May 28, the U.S. Equal Employment Opportunity Commission released updated guidance indicating that employers can require all workers physically entering a workplace to receive the COVID-19 vaccination, as long as accommodations are made for individuals unable to receive the vaccine.

The guidance also stated that companies may offer incentives to employees for submitting proof of vaccination by a third-party provider. Employees also can be incentivized to show proof that family members have been vaccinated by a third-party provider. The EEOC stated that a mandatory vaccine policy must be job-related, consistent with business necessity or justified by a direct threat — the COVID-19 virus in the workplace already has been deemed a direct threat by the commission. 

Firms also may offer incentives for employees to be vaccinated directly by their employer, as long as the incentive is not “coercive.”

One challenge, according to attorneys writing a Law 360 article, is that the EEOC does not define or give examples of what constitutes a coercive incentive. As a result, employers now are struggling to determine what triggers noncompliance. 

Although the EEOC offers few details, it does state that “a very large incentive could make employees feel pressured to disclose protected medical information.” 

Incentives in senior living and care sectors have included paid time off, monetary rewards, prize giveaways and visits from the CEO. 

A Lexology article from Lane Powell PC suggests that employers “incentive carefully” by considering tailored, business-specific minimal incentive programs that remove barriers to vaccination, while avoiding penalizing employees who opt out for medical or religious reasons.

=== Recorded data ===
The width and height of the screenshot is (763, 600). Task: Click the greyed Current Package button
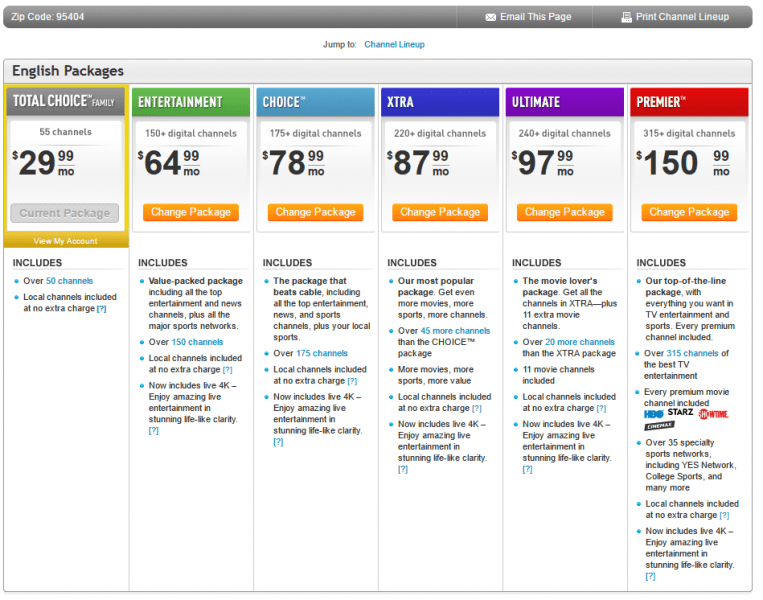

=== Aim of the exercise ===
According to the excerpt on the EEOC's COVID-19 vaccination guidance, why are employers struggling to determine what makes a vaccination incentive noncompliant? Answer in one to three sentences.

=== Final answer ===
The EEOC allows incentives only if they are not "coercive," but it does not define a coercive incentive or give examples of one. That leaves employers unsure what triggers noncompliance. The only detail the EEOC offers is that a very large incentive could make employees feel pressured to disclose protected medical information.